Iran has been working for some time to come up with ways to confuse the international ship tracking system, mainly to support their arms smuggling activities. These “maritime security technologies” were developed as a safety feature and have proved valuable in other ways as well by providing the positions of ships caught in storms or taken by pirates. All ships now use GPS coordinates to record location and constantly report that back to the home office. Iran exploited this by having two of its ships trade INMARSAT IDs while they were near each other, leaving the U.S., or anyone else checking INMARSAT data, unable to track ships that have been switched. Well, for a while at least. Once the intel people caught onto this scam, they developed ways to counter it. This is very much a matter of move and counter move when it comes to exploiting or creating AIS vulnerabilities.

Because these tracking systems were, after 2000, required by law (international agreements) for all seagoing vessels, this new tech was particularly useful in counter-terror operations. Coast guards the world over have also found the systems a big help. But apparently pirates in some areas have gained access to the systems (via bribes or theft) and a large number of pirate attacks appear to have been helped by technology meant to safeguard ships at sea. But overall, the tracking systems have done far more good than bad. By 2012 counter-piracy operations improved and better security inside the AIS operation made it much more difficult to be a pirate via stolen AIS data.

Iranian abuse of the AIS system was not appreciated by the shipping companies and ship crews. The Iranians have been found moving tankers around the Persian Gulf with AIS turned off. The Iranians do this in other parts of the world where there is a lot of ship traffic. This puts ships of many nations at risk and despite Iranian denials, there are enough ships reporting encounters with Iranian ships “running dark” to confirm what Iran is doing. All this outlaw activity turned more and more former allies, or neutrals, against Iran.

The bad reputation Iran has made for itself in the maritime shipping community caught up with it in 2019. Nations that registered ships (“flags of convenience”) were no longer as convenient for Iran and the Iranians were surprised to found out how many ship registering nations, even the small ones with a reputation for serving shady customers, were no longer willing to register Iranian ships and were able to spot (with American help) Iranian efforts to use deception to get one of their ships registered. Insurance companies work closely with ship registrars to spot fraudulent activities and Iran soon found many of its ships could not get insurance and without it could not enter many foreign ports. At this point, Iran finds itself on the defensive. The Americans had built up a larger arsenal of countermeasures than Iran expected and that disturbing revelation came at a very inconvenient time.

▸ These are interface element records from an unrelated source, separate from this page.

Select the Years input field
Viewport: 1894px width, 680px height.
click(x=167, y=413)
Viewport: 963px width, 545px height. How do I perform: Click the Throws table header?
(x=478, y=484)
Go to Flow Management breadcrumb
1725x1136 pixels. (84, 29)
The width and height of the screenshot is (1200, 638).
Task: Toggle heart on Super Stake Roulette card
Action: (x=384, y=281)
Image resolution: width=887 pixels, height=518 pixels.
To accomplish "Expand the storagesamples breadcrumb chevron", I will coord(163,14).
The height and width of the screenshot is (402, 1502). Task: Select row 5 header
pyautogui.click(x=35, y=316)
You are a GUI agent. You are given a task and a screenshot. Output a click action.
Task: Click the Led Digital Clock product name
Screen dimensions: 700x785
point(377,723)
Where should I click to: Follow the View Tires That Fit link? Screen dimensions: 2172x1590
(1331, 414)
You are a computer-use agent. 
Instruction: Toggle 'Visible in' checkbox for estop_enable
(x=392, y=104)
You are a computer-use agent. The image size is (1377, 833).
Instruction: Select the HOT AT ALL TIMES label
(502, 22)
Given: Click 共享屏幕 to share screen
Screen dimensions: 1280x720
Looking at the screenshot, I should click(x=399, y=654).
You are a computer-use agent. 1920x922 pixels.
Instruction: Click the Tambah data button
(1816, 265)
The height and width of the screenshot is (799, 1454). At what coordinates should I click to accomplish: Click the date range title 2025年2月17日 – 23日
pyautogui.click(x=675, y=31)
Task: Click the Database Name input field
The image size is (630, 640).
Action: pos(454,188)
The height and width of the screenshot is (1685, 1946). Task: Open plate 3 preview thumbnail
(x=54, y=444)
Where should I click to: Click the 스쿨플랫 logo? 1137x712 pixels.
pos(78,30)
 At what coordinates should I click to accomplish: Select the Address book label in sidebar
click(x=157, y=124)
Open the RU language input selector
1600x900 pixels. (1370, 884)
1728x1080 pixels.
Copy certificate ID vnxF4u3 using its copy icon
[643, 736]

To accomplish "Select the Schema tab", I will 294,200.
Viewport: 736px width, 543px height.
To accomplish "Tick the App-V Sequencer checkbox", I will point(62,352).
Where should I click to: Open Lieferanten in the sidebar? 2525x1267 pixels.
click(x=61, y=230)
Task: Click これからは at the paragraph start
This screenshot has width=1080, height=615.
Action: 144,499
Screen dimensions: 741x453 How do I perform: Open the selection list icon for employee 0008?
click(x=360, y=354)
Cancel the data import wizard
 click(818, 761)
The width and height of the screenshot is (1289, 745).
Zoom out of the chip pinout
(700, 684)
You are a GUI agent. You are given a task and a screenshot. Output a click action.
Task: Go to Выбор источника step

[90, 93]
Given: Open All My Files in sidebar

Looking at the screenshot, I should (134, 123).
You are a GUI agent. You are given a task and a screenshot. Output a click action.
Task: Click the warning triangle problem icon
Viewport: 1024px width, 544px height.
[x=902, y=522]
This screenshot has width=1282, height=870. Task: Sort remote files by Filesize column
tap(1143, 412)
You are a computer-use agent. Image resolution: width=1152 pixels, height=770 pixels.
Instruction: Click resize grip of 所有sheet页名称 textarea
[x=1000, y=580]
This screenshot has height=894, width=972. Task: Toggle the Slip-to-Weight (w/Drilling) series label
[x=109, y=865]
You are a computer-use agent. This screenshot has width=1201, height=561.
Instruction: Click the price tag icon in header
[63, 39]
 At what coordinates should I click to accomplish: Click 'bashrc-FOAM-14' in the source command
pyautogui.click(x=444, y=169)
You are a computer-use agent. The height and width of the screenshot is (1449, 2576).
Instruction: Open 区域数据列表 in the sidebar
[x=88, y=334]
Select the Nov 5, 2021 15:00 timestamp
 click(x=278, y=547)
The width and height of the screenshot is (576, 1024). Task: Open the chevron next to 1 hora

Because Russian oil exports represented a larger portion of oil exports, Russia found more major oil purchasers willing to cooperate in evading sanctions for the discounted Russian oil. Iran was also a major supplier of munitions to Russia after Ukraine was invaded and Russia found it needed more ammunition than expected. Russia expected a short war. This is a common delusion with aggressor states and now Russia finds itself taking major losses in Ukraine and unable to find an easy way out.